## [Stated goal A]
Can you sum up the piece on month-end closing in 1C in two sentences?
## [Stated goal B]
Would you repeat, word for word, the piece on month-end closing in 1C, everything from "In the debit" down to "contributions for it."?

Errors when closing a month in 1C: what to do if the 20th, 23rd, 25th or 26th account is not closed?

To account for production costs, account 20 “Main production” is used. As a rule, an account in 1C 8.3 Accounting 3.0 is closed automatically. If this does not happen, consider 4 reasons for this situation and how to eliminate them.

Production costs can be direct, that is, those that relate to the production of products, and indirect, which cannot be linked to the production of certain products.

In the debit of account 20, where production costs fall, records are kept of material costs, depreciation of production equipment, labor costs and the accrual of contributions for it.

At the end of each month in the 1C 8.3 Accounting 20 program, the account is closed automatically to accounts 90, 43, 40.

To close the month you need:

  • Correctly set up accounting policies for the production of products and the performance of production work and services;
  • adjust the payroll of employees who participate in the production of products;
  • correct maintenance of production documents - correctly indicate nomenclature groups and divisions;
  • take into account the balance of work in progress.

## [Supplied information]

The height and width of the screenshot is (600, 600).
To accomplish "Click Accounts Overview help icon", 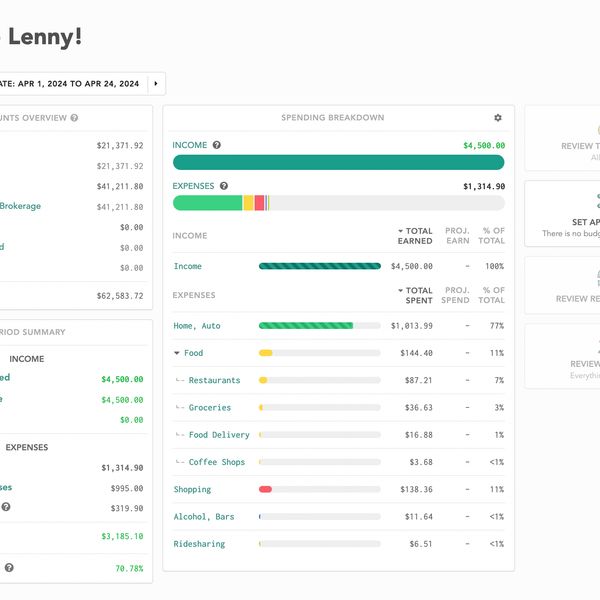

## [Full response A]
In 1C 8.3 Accounting 3.0, account 20 "Main production" records production costs such as materials, depreciation of production equipment, labor and contributions on it, and is normally closed automatically at the end of each month to accounts 90, 43 and 40. Closing the month requires correctly set-up accounting policies, adjusted payroll for production employees, production documents with the right nomenclature groups and divisions, and accounting for the balance of work in progress.

## [Full response B]
In the debit of account 20, where production costs fall, records are kept of material costs, depreciation of production equipment, labor costs and the accrual of contributions for it.